Basal cell carcinoma is a cancer that originates in cells of the outer layer of the skin (epidermis).
Basal cells are in the lowest layer of the epidermis (the outer layer of the skin). Although basal cell carcinoma may not originate in the basal cells, the disease is so named because the cancer cells resemble basal cells. Basal cell carcinoma is the most common type of cancer. More than 2.8 million people develop this type of cancer in the United States each year. It is more common among fair-skinned people with a history of sun exposure and is very rare among dark-skinned people. Basal cell carcinoma usually develops on skin surfaces that are exposed to sunlight, commonly on the head or neck.
The tumors usually begin as small, shiny, firm, almost clear to pink in color, raised growths (nodules) with visible dilated blood vessels (telangiectases). The tumors enlarge very slowly, sometimes so slowly that they go unnoticed as new growths. However, the growth rate varies greatly from tumor to tumor, with some growing as much as ½ inch (about 1 centimeter) in a year.
Basal cell carcinomas can vary greatly in their appearance. Some are raised bumps that may break open and form scabs in the center. Some are flat pale or red patches that look somewhat like scars. The border of the cancer is sometimes thickened and pearly white. The cancer may alternately bleed and form a scab and heal, leading a person to falsely think that it is a sore rather than a cancer.
Basal cell carcinomas rarely spread (metastasize) to other parts of the body. Instead, they invade and slowly destroy surrounding tissues. When basal cell carcinomas grow near the eyes, ears, mouth, bone, or brain, the consequences of spread can be serious and can lead to death. Yet, for most people, the tumors simply grow slowly into the skin.
Doctors often can recognize a basal cell carcinoma simply by looking at it, but a biopsy is the standard procedure for confirming the diagnosis (see see Diagnosis of Skin Disorders).
Because basal cell carcinoma is often caused by sun exposure, people can help prevent this cancer by staying out of the sun and using protective clothing and sunscreen. In addition, any skin change that persists for more than a few weeks should be evaluated by a doctor.
Doctors may remove the cancer in the office by scraping and burning it with an electric needle (curettage and electrodesiccation) or by cutting it out. Doctors may destroy the cancer by using extreme cold (cryosurgery). Also, certain chemotherapy drugs may be applied to the skin. A technique called Mohs microscopically controlled surgery may be required for some basal cell carcinomas that are large or regrow or occur in certain areas, such as around the nose and eyes. Occasionally, radiation treatment is used. Doctors may also use photodynamic therapy (see see Using Lasers to Treat Skin Problems).

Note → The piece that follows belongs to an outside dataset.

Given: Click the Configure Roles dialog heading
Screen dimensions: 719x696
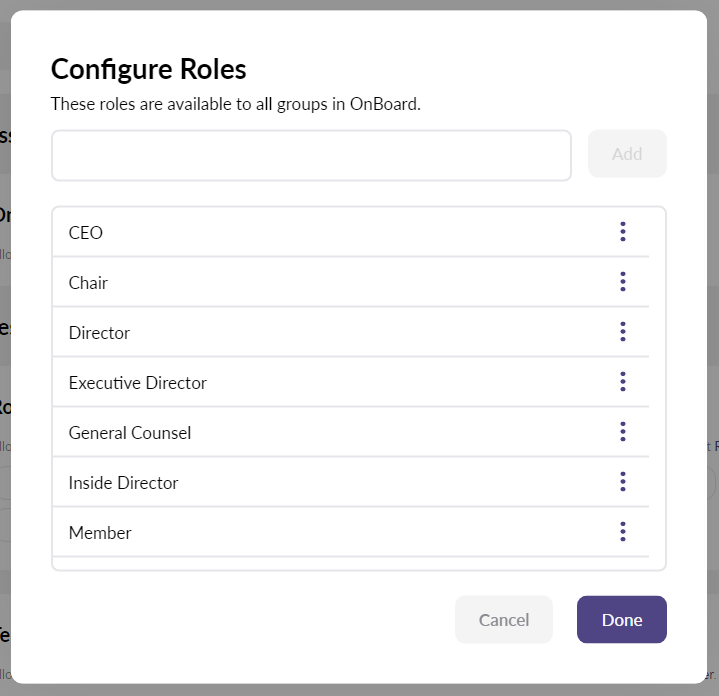Looking at the screenshot, I should click(149, 69).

People whose cancer has metastasized or has spread to nearby tissues and who are not candidates for surgery or radiation therapy may be given the drug vismodegib taken by mouth.
Treatment is nearly always successful, and basal cell carcinoma is rarely fatal. However, almost 25% of people with a history of basal cell carcinoma develop a new basal cell cancer within 5 years of the first one. Thus, anyone with one basal cell carcinoma should have a yearly skin examination.